Опорожнив стакан, он осторожно поставил его на стол, подвинул себе ломоть черного хлеба, тарелку с малосольными огурцами; после стакана водки было легче, он стал озираться по сторонам и сразу увидел Варвару.
Она сидела наискосок от него, опустив к тарелке темное от прихлынувшей крови лицо.
«Дожил, — подумал он, — собственная жена стыдится меня».
Дед Харитон, сидевший рядом, все время подливал в его стакан. Силантнй пил, с каждым глотком чувствуя себя смелее. Глухота, с которой он не расставался, как вошел в избу, сейчас пропала, он уже различал знакомые голоса, и ему уже не терпелось, как прежде, отвести душу в разговоре.
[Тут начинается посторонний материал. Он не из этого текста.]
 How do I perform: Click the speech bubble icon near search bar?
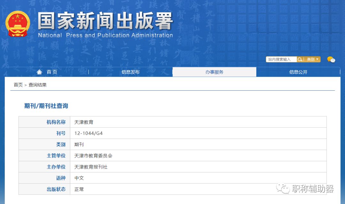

Уловив оброненное кем-то слово «война», Сялантий провел рукой по лицу, словно стирая налипшие тенета, и сказал глухо, будто убеждая самого себя:
— Теперь войны не будет… — И, пожевав красными полными губами, добавил: — Не дозволят…
— Это кто же нас от войны спасет? Уж не ты ли? — звонко крикнул Григорий, и гости притихли.
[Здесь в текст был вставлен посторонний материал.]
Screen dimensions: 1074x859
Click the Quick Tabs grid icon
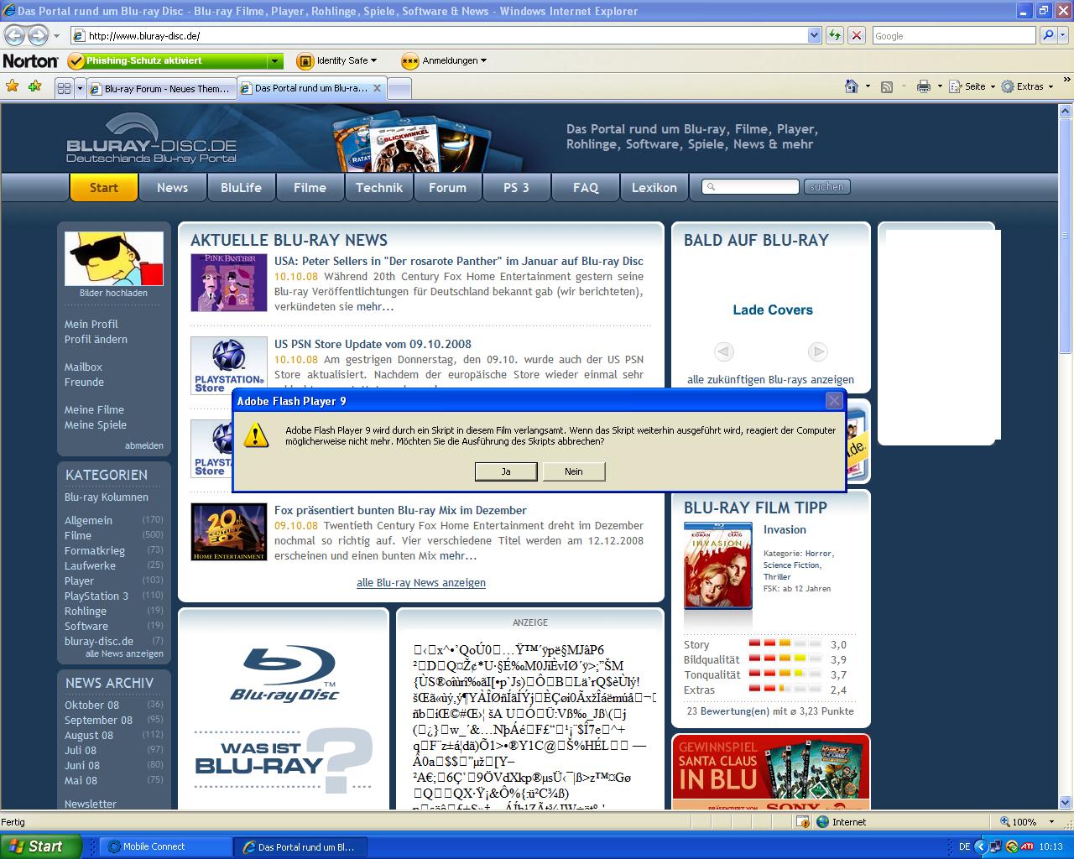click(64, 88)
Силантий подумал, что ему надо промолчать, не ввязываться в спор, но кто-то хрустнул в нетерпении пальцами, близко, казалось, у самого лица, он увидел большие, ждущие глаза Варвары и тихо сказал:
— Ты не кричи… Я кровью снял с себя клеймо. А кто старое помянет…
— Для тебя старое, а для меня… на всю жизнь!
Силантий скатал в пальцах хлебный мякиш, разорвал его на части, склеил. Потом кинул мякиш на зеркальный бок самовара и, покачиваясь, разминая широкие плечи, стал пробираться в передний угол.
Откинув с потного лба прядь волос, Григорий поджидал его, бледный, с плотно стиснутыми губами.
— Ладно, Черемисин, не разжигай себя, — не дойдя шагов двух до стола, сказал Силантий и остановился. — Моя жизнь тоже не сладкая была… Она меня не хуже твоего наказала, я за свое с лихвой отплатил…
Гордей потянул Григория за пустой рукав кителя, но по тому, как дернул плечами Григорий, понял, что парня бесполезно уговаривать, он не успокоится, пока не выскажет все.
Григорий качнулся и опустил кулак на стол — звякнула посуда; кожа на скулах натянулась, набрякли желваки мускулов.
— Если б ты мне тогда попался, я б тебе место другое определил… Сам бы ты и яму себе вырыл…
— Правиль-но! — рычаще согласился Силантий. — Но советская власть простила меня. И ты прощай! Давай руку — и дело с концом…
— Не дам, — сухо отрезал Григорий я сунул руку в карман. — Если б две было — и то не дал бы… И… уйди ты отсюда подобру-поздорову!..
— Куражишься? — Силантий распахнул ворот рубахи, обнажая крепкую, как еловый пенек, шею, и скривил губы. — Черрт с тобой!.. Возьми тогда свою гармозу и сыграй мне отходную!..
Внезапная тишина обожгла его, и он понял, что зашел слишком далеко.
У Григория вылиняли губы, он скреб пальцами клеенку и задыхался.